The main Wall Street indices began the trading day with falls on Tuesday. It happened after the Dow Jones Industrial Average and the S&P started the month in the green.
The Dow Jones dropped by 0.30% to 34,010.39 units. Meanwhile, the S&P 500 yielded 0.51%, at 4,171.23 points. The Nasdaq Composite dropped by 0.48%, at 13,895.12 units.
Apple, Tesla, Facebook, and Google parent Alphabet lost more than 1% after posting little change during most overnight trading.
The movement occurs while investors evaluate their portfolio, given the prospects that the indices reached very high points. Just last week, both the S&P 500 and the Nasdaq hit all-time closing highs.
The markets were boosted by economic data that showed signs of recovery, in addition to quarterly reports that exceeded analysts’ expectations. These results came despite the rebound in coronavirus infections in various countries.
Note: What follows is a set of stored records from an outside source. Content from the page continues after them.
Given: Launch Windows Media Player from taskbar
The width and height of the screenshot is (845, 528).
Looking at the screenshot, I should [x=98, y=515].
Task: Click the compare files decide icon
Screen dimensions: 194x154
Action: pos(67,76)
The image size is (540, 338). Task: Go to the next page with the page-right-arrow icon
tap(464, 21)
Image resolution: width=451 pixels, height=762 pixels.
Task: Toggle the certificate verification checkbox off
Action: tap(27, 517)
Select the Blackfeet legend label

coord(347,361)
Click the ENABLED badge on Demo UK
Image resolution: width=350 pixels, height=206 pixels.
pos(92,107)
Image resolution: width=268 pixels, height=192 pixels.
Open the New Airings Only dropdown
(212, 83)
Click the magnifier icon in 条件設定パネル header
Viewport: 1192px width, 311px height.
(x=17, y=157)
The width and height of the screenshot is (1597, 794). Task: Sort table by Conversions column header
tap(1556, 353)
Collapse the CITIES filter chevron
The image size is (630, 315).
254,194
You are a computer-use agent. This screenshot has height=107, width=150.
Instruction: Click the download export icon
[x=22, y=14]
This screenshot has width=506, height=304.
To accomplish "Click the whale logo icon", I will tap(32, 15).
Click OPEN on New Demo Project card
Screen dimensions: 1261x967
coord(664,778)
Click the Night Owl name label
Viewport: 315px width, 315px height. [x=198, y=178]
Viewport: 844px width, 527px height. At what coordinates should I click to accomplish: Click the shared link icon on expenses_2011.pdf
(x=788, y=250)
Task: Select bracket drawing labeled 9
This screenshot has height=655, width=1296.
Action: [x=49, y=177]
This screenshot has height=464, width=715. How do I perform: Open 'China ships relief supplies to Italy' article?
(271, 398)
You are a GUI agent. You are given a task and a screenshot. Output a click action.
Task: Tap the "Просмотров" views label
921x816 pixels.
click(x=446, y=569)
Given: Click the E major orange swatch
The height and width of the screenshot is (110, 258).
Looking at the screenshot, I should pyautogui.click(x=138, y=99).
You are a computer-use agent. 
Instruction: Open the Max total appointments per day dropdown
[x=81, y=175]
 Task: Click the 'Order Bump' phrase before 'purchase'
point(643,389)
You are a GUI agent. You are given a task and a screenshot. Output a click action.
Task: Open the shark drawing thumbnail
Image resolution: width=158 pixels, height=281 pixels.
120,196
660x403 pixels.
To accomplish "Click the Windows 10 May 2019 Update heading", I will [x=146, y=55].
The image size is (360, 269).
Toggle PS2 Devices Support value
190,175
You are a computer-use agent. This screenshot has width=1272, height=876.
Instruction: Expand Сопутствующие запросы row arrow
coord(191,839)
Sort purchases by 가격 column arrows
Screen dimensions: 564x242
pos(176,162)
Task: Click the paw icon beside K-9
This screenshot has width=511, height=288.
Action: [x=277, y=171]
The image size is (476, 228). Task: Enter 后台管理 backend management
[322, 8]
In recent months, market participants have been betting on stocks of companies in cyclical sectors, which are expected to benefit as the vaccination process progresses.
States like New York, Florida, New Jersey, and Connecticut are preparing to ease social distancing restrictions. This would allow a normal return to activities earlier than expected.
Covid-19 ban – countries restrict flights from India
Last week, US president Joe Biden signed a proclamation restricting travel from India. It takes effect from Tuesday. The country’s devastating soar in coronavirus cases pushed total infections there to pass 20 million. Over the latest 24 hours, India reported 357,229 new cases after setting a record global daily new infection count of 401,993 over the weekend.
Besides the US, the United Kingdom has also put India on its red list. Foreigners who have been in India in the previous ten days will be rejected to enter the UK. Travelers with British or Irish nationality will only enter the county after spending mandatory quarantine for ten days.
The Australian government banned its citizens from returning home if they have spent time in India.